My current research includes benchmarking prevention algorithms, analyzing large kernel trace datasets, and building automated evaluation frameworks for malware prevention metrics such as TPR, FPR, precision, and robustness across diverse samples.
Scalable Security Data Analysis
I build analysis pipelines for large-scale security datasets, including parallelized processing of 60M+ kernel trace events. These pipelines use hierarchical data structures, graph analysis, and anomaly detection to identify discriminative access patterns at scale.
Acoustic Side-Channel Attacks
My work on acoustic side-channel attacks (ASCAs) explores the viability of recovering keystrokes from recordings of keyboard clicks in noisy, real-world environments. By combining traditional signal processing techniques with large language models for post-processing correction, we have demonstrated state-of-the-art accuracy for ASCAs under unconstrained recording conditions.

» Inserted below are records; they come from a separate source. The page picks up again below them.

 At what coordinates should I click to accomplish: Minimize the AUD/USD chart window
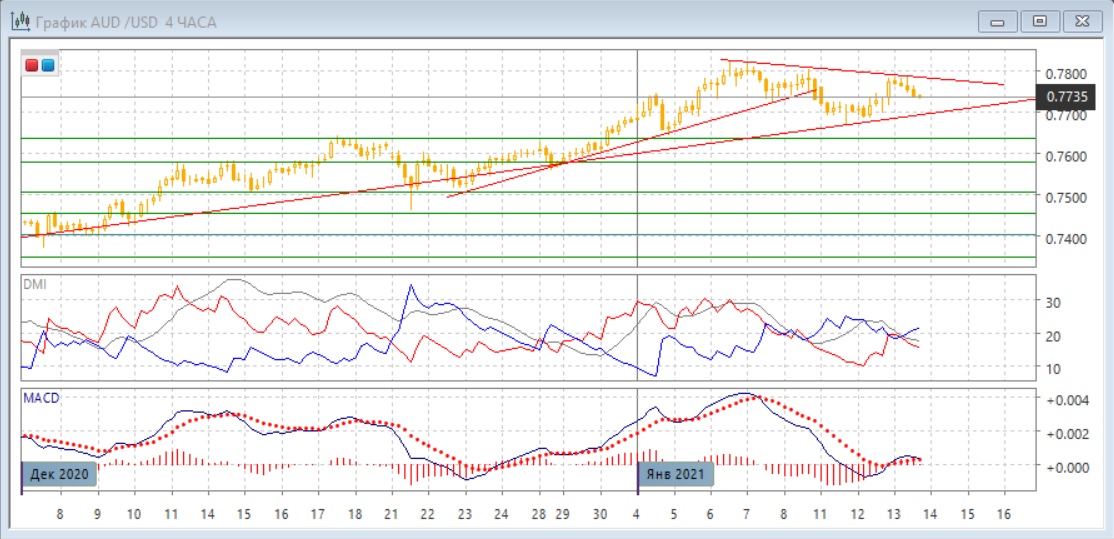pyautogui.click(x=1003, y=21)
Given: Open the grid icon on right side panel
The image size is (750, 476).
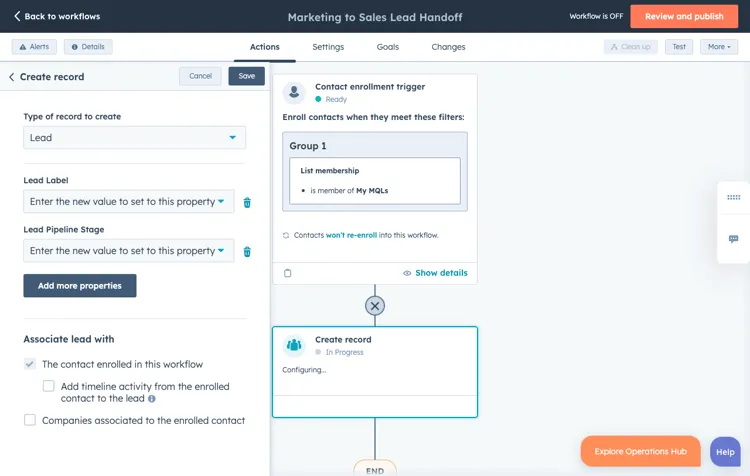Looking at the screenshot, I should (733, 198).
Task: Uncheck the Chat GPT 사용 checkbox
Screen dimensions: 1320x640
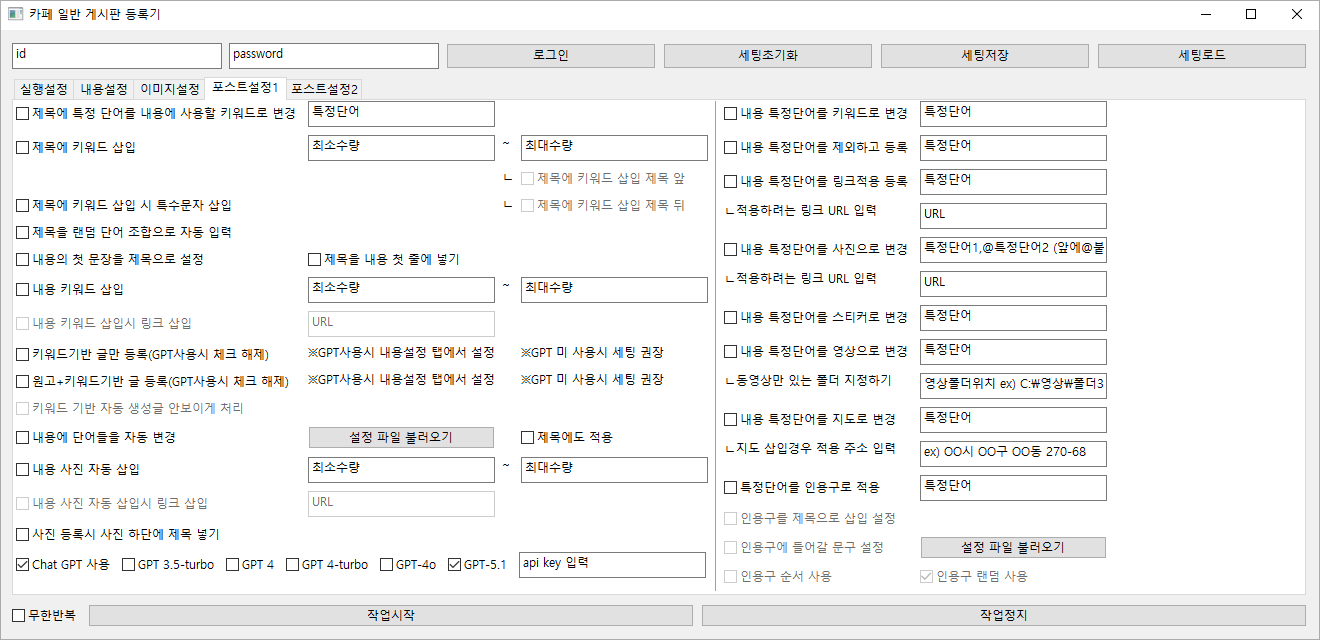Action: (23, 565)
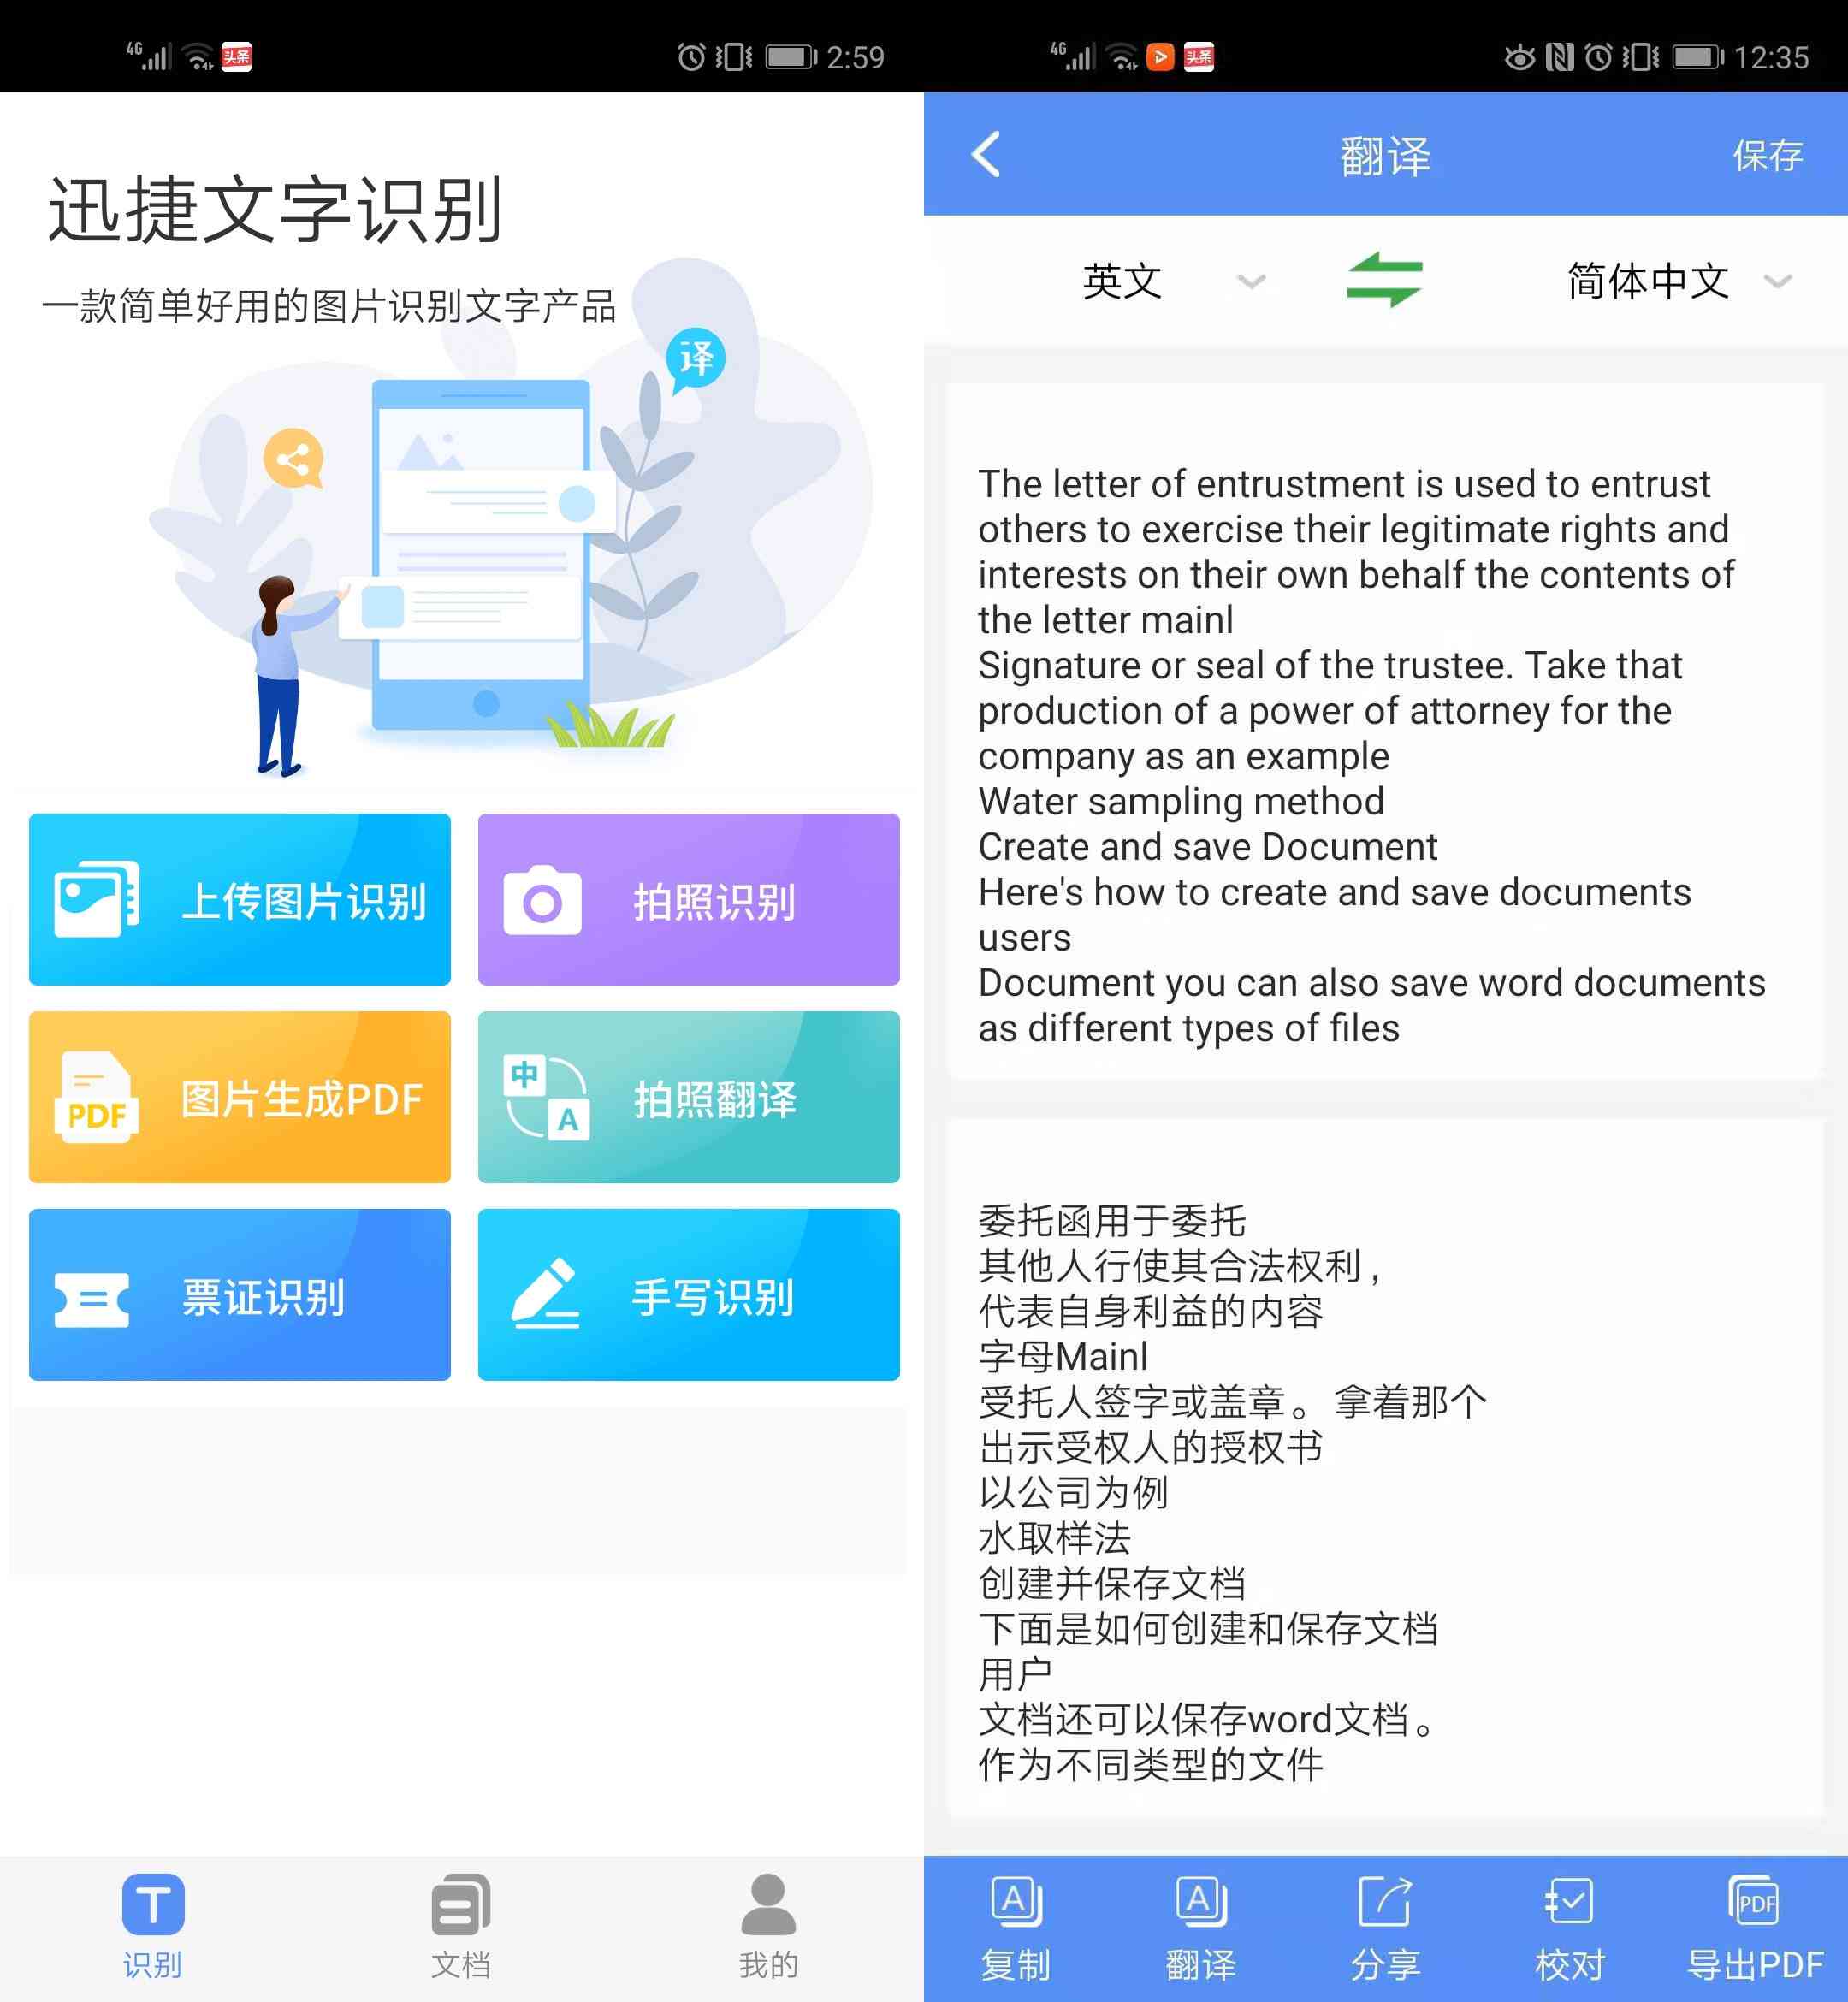The image size is (1848, 2002).
Task: Click the 文档 tab in bottom navigation
Action: tap(462, 1916)
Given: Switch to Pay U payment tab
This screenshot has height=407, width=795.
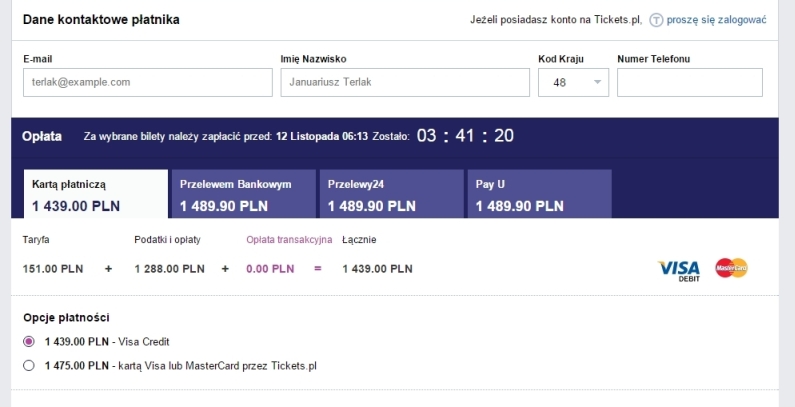Looking at the screenshot, I should (x=539, y=194).
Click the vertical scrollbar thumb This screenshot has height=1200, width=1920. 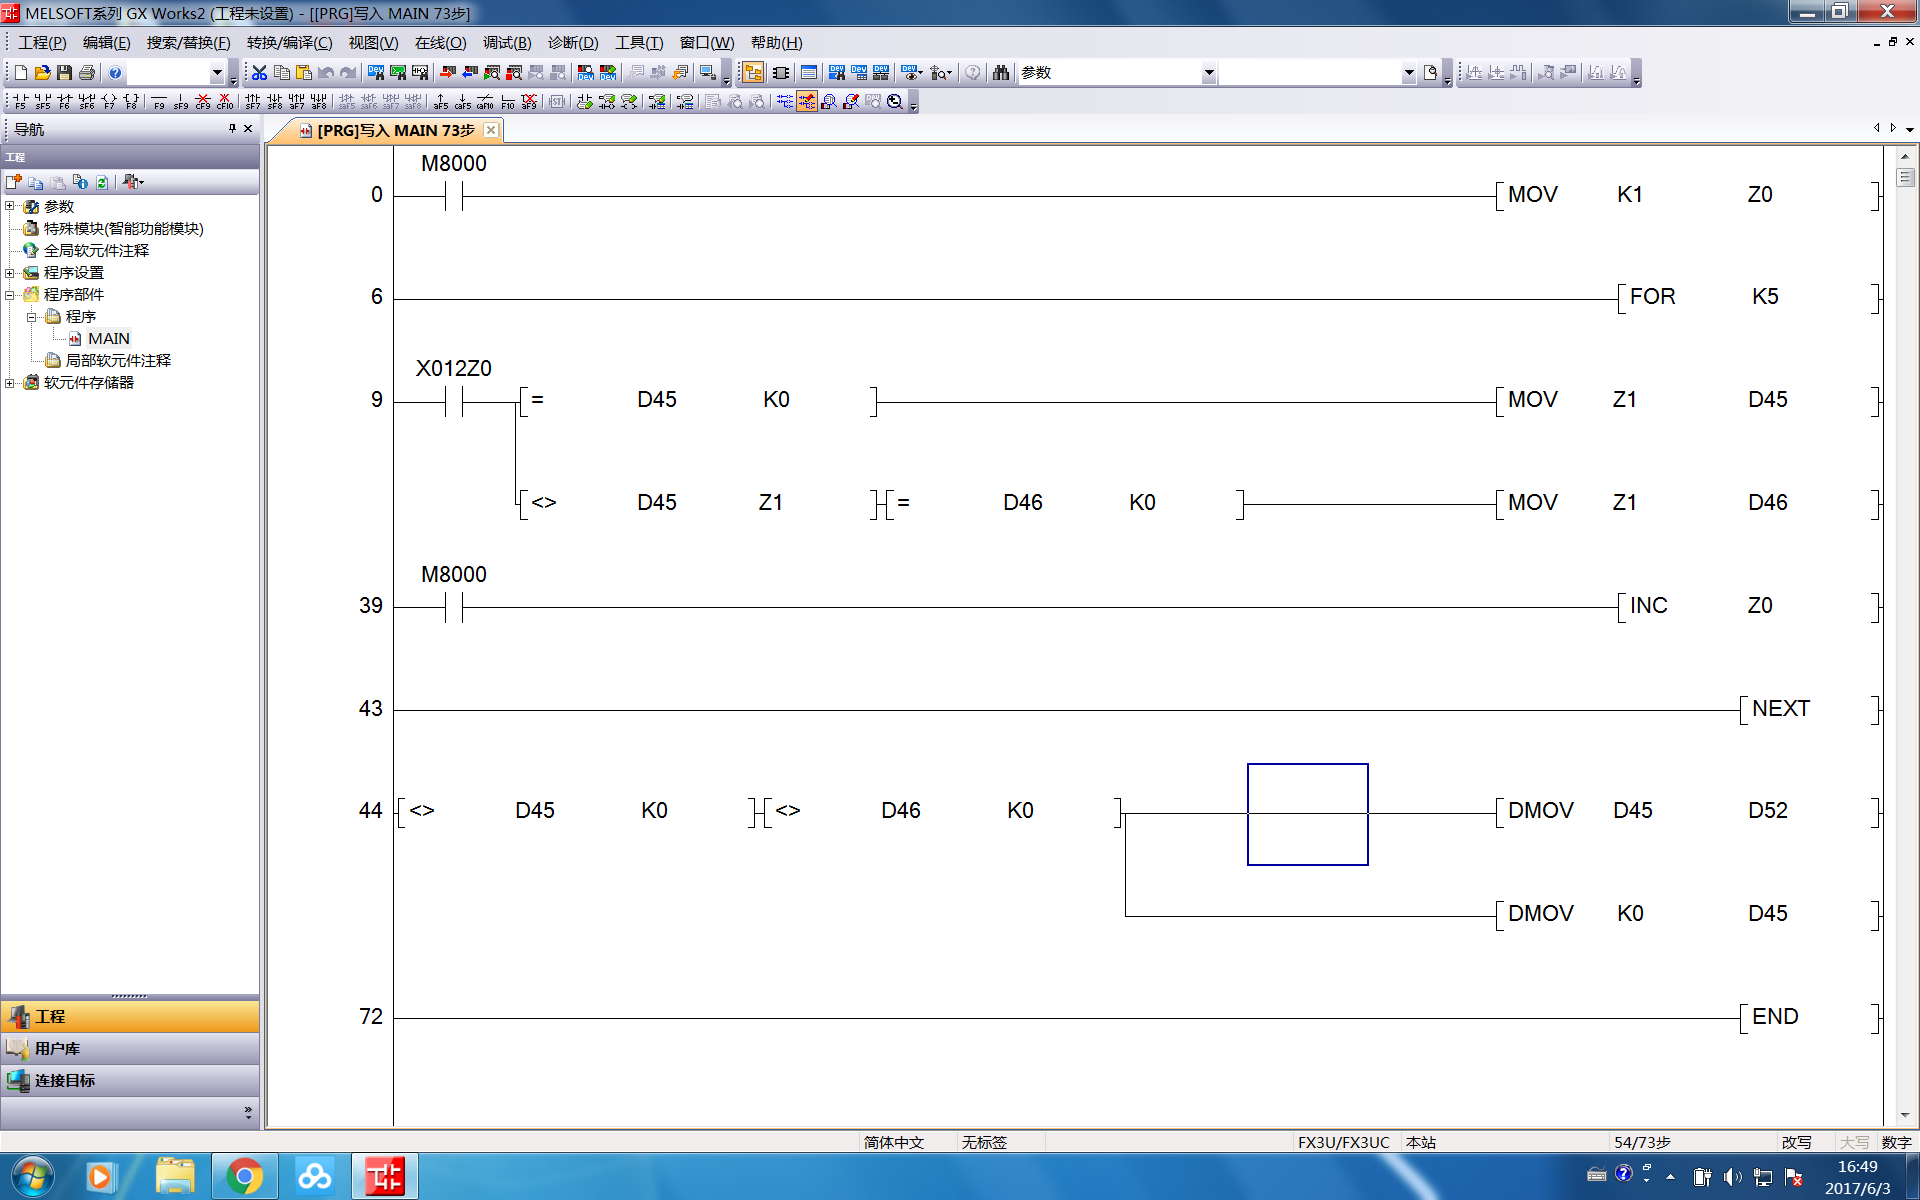point(1905,178)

- Key result: LLM-assisted correction of noisy spectrogram transcripts significantly improves keystroke recovery accuracy in real-world conditions
- Published at: USENIX WOOT '25
LLMs in Cybersecurity
I explore applications of large language models in cybersecurity, including:
- Automated vulnerability detection and analysis
- Security policy generation and verification
- Assistance in reverse engineering and binary analysis
- Natural language interfaces for security monitoring and incident response
Reverse Engineering & Software Security
My research in reverse engineering covers both static and dynamic analysis techniques for understanding software behavior, identifying vulnerabilities, and developing defensive measures. I work with Windows PE binaries, kernel-mode drivers, and embedded systems firmware.